Analyzing changes of Sentinel-1 SAR imagery causedby epipolar geometry and satellite moving direction Study area: Baghestan region of Tehran

The complexity of interpreting SAR radar images makes target recognition difficult despite many studies performed in this regard. Various factors including material and dimensions of the target, radar frequency, polarization, target shape, and vision geometry affect the response received from SAR radar. Investigating these characteristics facilitate target recognition. Synthetic Aperture Radar sensors are widely used in both airborne and space-borne systems. Space-borne systems equipped with Synthetic Aperture Radar sensors are side-looking and because of their nature as a radar, many parameters such as vision geometry will affect their ability (or disability) in seeing the target and change the resulting images. Therefore, it is very important to study the effect of this parameter to identify the target and interpret these images. The visibility geometry includes incidence angle, look angle, and the direction of the imaging. 

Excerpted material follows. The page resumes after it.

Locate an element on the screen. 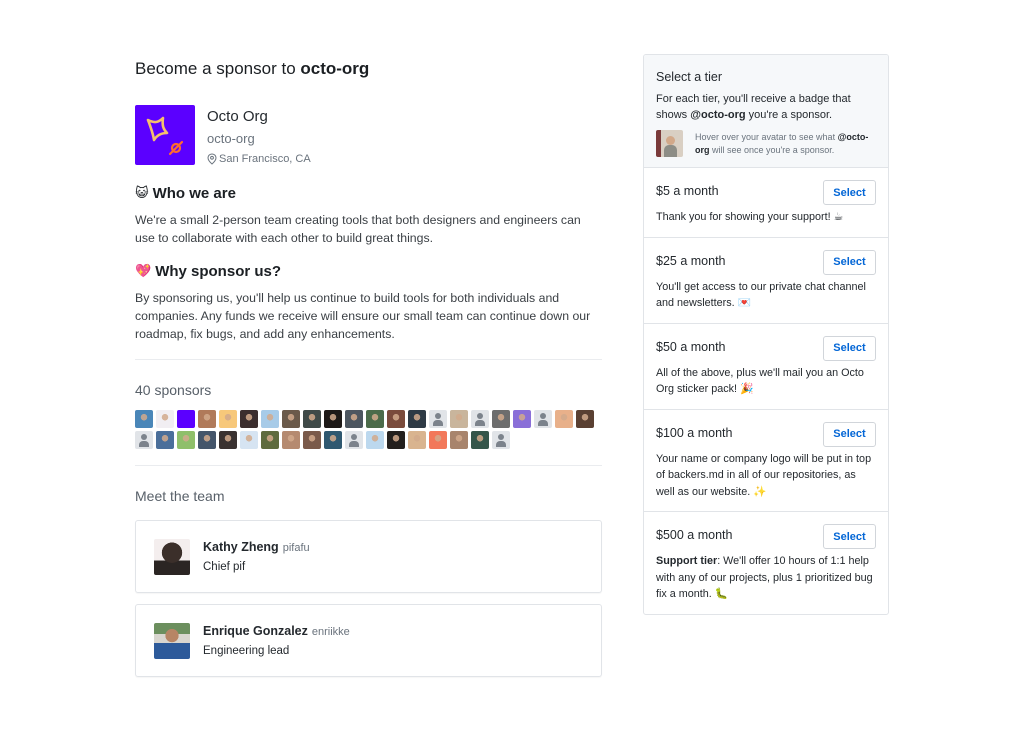 This screenshot has width=1024, height=756. org-login: octo-org is located at coordinates (259, 139).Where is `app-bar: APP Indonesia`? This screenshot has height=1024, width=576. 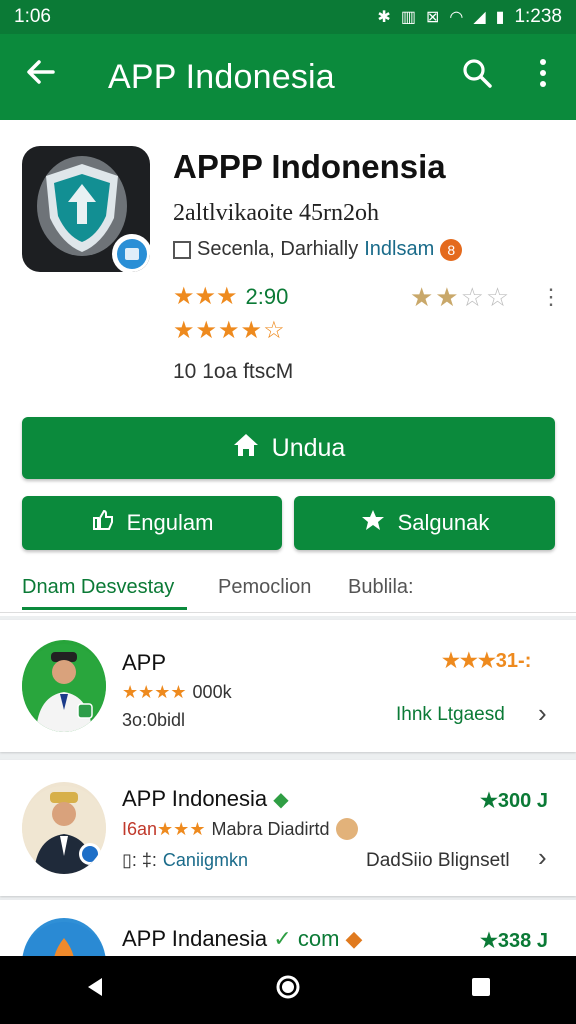
app-bar: APP Indonesia is located at coordinates (288, 77).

The present study investigates visibility geometry in revision images and ascending and descending scenes. To reach this aim, a single scene captured by Sentinel-1 from a residential area is examined in different images with different directions, incidence angles, and imaging time. Results indicate that incidence angle changed slightly (4 degrees) and thus, left a negligible effect on the image. Moreover, there was a 5-day time interval between the captured images and therefore, this factor had the least effect on Synthetic Aperture Radar images. Unlike optical images, the direction of imaging had the greatest effect on SAR images. For an instance, a single ramp behaves differently in two images captured from different directions. Therefore, direction of imaging and its effects on seeing (or not seeing) the target are analyzed in ascending and descending images.

The effect of vision geometry on radar images has been rarely investigated in similar studies, and the present paper has taken a step forward in this regard. Fallahpour et al., (2016) have simulated the effect of incidence angle, which is a parameter of visibility geometry and the shape of the targets in SAR images. Shapes such as cones, cylinders, and cubes were used in this simulation representing real buildings, niches, tree trunks, etc. which are very common in SAR images. Moreover, behavioral pattern of the aforementioned geometric shapes were simulated at different landing angles (30, 40, 45, 50, and 60 degrees) from the viewpoint of SAR imaging systems to reach a more comprehensive result. Then, various studies investigating the effects of incidence angle and direction on radar images have been reviewed. Some of these studies have dealt with the effect of these parameters on the classification of radar images. Dumitru et al. have examined the effects of resolution, pixel spacing, patch size, path direction, and incidence angle on the classification of TerraSAR-X images. To reach this aim, they have selected an optimal TerraSAR-X product and then specified the number of classes. They have finally investigated the effects of incidence angle and path direction on the classification results. Results indicated that images captured in ascending direction were 80% better than the descending images. Moreover, images captured from an incidence angle near the upper wing showed better results.

The present study has investigated the effect of usually neglected parameter of visibility geometry on SAR images. Images were captured by Sentinel-1 in both ascending and descending directions. Following speckle noise reduction and geometric correction, incidence angle and its effects on the detected changes were investigated. The slight 4-degree changes of this parameter have not caused the resulting changes. Moreover, there was a 5 day time interval between these two images and thus, time could not be an effective parameter too. Results indicate that detected changes in the residential area were due to a change in the direction of imaging. Changes of this parameter can result in seeing (or not seeing) the target, and therefore, it is very important to investigate the effects of this parameter and correct it.